• YOUR GOAL: Leaving out only the pictures, write out all the entries exactly.

[Saved entries]
================================

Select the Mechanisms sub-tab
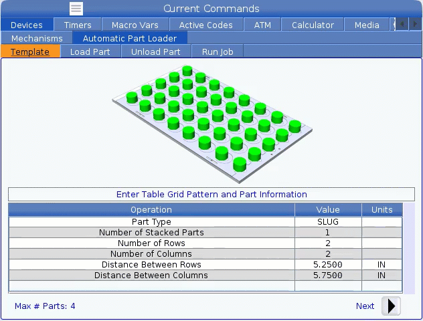The image size is (423, 321). (x=37, y=38)
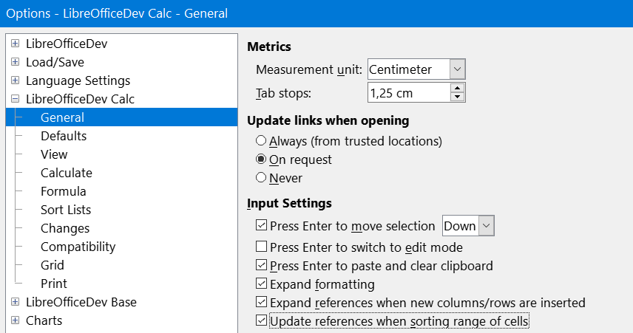Expand the LibreOfficeDev tree node
Image resolution: width=633 pixels, height=333 pixels.
point(15,43)
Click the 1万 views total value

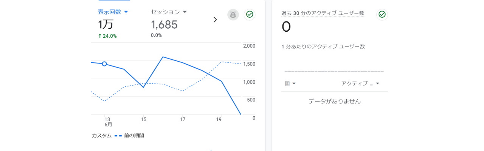coord(105,25)
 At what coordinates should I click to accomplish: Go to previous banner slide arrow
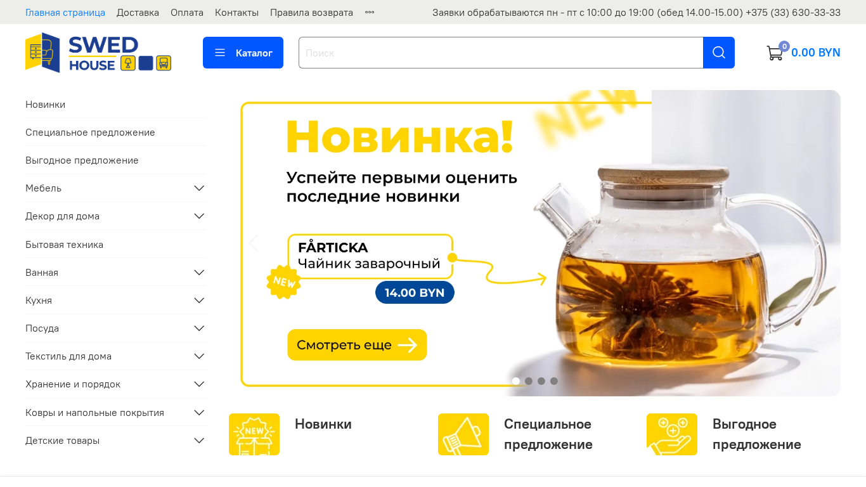(x=254, y=243)
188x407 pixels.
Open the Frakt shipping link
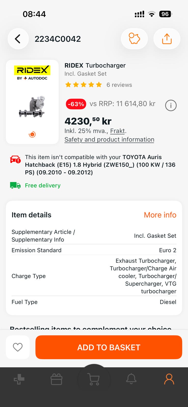(117, 131)
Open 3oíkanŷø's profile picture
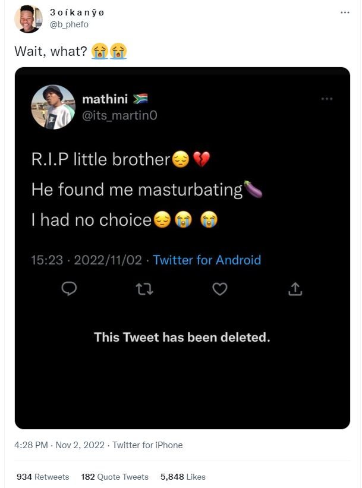This screenshot has height=488, width=362. click(29, 18)
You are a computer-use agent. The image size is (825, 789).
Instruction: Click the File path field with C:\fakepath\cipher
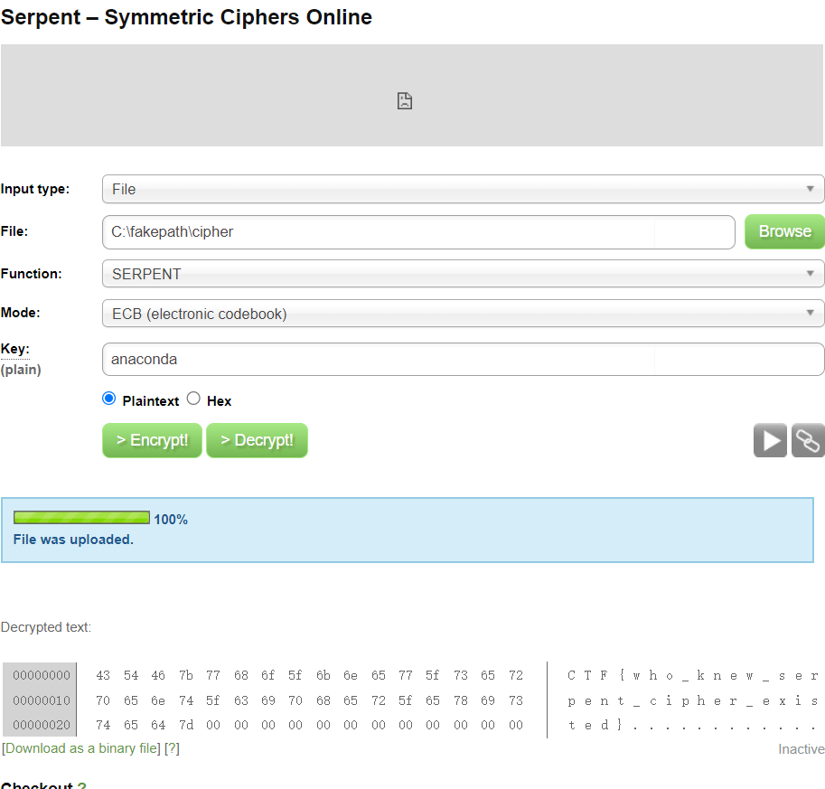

================================

• EXERCISE RESULT:
Select the Mechanisms sub-tab
The image size is (423, 321). (x=37, y=38)
Expand the LibreOfficeDev tree node
Image resolution: width=633 pixels, height=333 pixels.
point(15,43)
Click the 1万 views total value

coord(105,25)
 At what coordinates should I click to accomplish: Go to previous banner slide arrow
(x=254, y=243)
188x407 pixels.
Open the Frakt shipping link
(117, 131)
Open 3oíkanŷø's profile picture
This screenshot has height=488, width=362. click(29, 18)
You are a computer-use agent. The image size is (825, 789).
Instruction: Click the File path field with C:\fakepath\cipher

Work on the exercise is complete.